Failure behaviour — tensile loading of brittle materials When brittle materials are subjected to tensile loads, they typically fail by snapping without any significant plastic elongation. Is this statement correct?

Difficulty: Easy

Correct Answer: Yes

Explanation:


Introduction / Context:
Brittleness and ductility describe how materials behave near fracture. Understanding these differences is vital for safe design, material selection, and failure analysis under tensile loading.



Given Data / Assumptions:

  • Brittle materials (e.g., glass, ceramics, some cast irons) show little or no plastic deformation before fracture in tension.
  • Standard tensile testing conditions at room temperature.



Concept / Approach:
Brittle fracture occurs with minimal prior plastic flow; cracks propagate rapidly once initiated, often along cleavage planes or flaws. The stress–strain response shows a near-linear portion until catastrophic break, unlike ductile metals that display yielding and necking with noticeable elongation before fracture.



Step-by-Step Solution:
Define brittleness: low capacity for plastic deformation under tensile stress.Relate to tensile test observations: negligible uniform elongation, sudden fracture.Conclude that the statement is correct for classic brittle materials.

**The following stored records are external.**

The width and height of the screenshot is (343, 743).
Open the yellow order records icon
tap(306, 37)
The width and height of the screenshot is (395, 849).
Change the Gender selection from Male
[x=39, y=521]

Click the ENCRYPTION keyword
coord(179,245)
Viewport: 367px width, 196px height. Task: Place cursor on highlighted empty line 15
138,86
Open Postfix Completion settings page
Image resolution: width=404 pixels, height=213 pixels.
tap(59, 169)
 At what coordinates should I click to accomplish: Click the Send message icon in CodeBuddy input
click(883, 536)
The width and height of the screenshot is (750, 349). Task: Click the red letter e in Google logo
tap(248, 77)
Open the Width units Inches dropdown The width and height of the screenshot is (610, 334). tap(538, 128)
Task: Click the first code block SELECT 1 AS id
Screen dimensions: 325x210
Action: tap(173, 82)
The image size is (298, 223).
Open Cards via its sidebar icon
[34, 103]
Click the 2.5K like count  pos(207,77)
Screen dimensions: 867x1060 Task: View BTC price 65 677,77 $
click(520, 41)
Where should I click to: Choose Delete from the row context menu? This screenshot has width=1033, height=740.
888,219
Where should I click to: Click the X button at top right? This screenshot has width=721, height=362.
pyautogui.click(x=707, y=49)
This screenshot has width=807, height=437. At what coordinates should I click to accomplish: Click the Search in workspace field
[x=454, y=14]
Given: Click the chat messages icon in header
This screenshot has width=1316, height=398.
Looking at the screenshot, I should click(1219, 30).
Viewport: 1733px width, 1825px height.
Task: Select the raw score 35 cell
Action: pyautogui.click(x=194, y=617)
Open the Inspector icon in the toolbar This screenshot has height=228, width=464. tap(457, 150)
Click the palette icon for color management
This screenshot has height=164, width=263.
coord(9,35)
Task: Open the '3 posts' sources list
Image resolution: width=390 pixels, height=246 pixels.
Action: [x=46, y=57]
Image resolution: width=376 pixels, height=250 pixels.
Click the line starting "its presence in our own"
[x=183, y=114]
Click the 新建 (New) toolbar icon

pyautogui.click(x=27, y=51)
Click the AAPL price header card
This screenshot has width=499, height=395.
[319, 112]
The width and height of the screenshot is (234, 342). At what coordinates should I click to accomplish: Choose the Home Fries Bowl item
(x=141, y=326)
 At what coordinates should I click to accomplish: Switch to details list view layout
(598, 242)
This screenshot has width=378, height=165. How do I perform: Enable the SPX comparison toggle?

Verification / Alternative check:
Fractography of brittle materials reveals shiny, granular, or mirror/mist/hackle regions without ductile dimples. Engineering handbooks distinguish brittle from ductile failure modes precisely on elongation at break.



Why Other Options Are Wrong:

  • No: contradicts the defining trait of brittleness.
  • Only at very low temperatures: while low temperature can embrittle some metals, intrinsic brittle materials are brittle at room temperature too.
  • Only in compression: brittle materials often tolerate higher compressive than tensile strains; the statement concerns tension.
  • Depends solely on surface finish: surface defects matter but do not define brittleness.



Common Pitfalls:
Assuming all metals are ductile; some alloys (e.g., white cast iron) behave in a brittle manner under tension.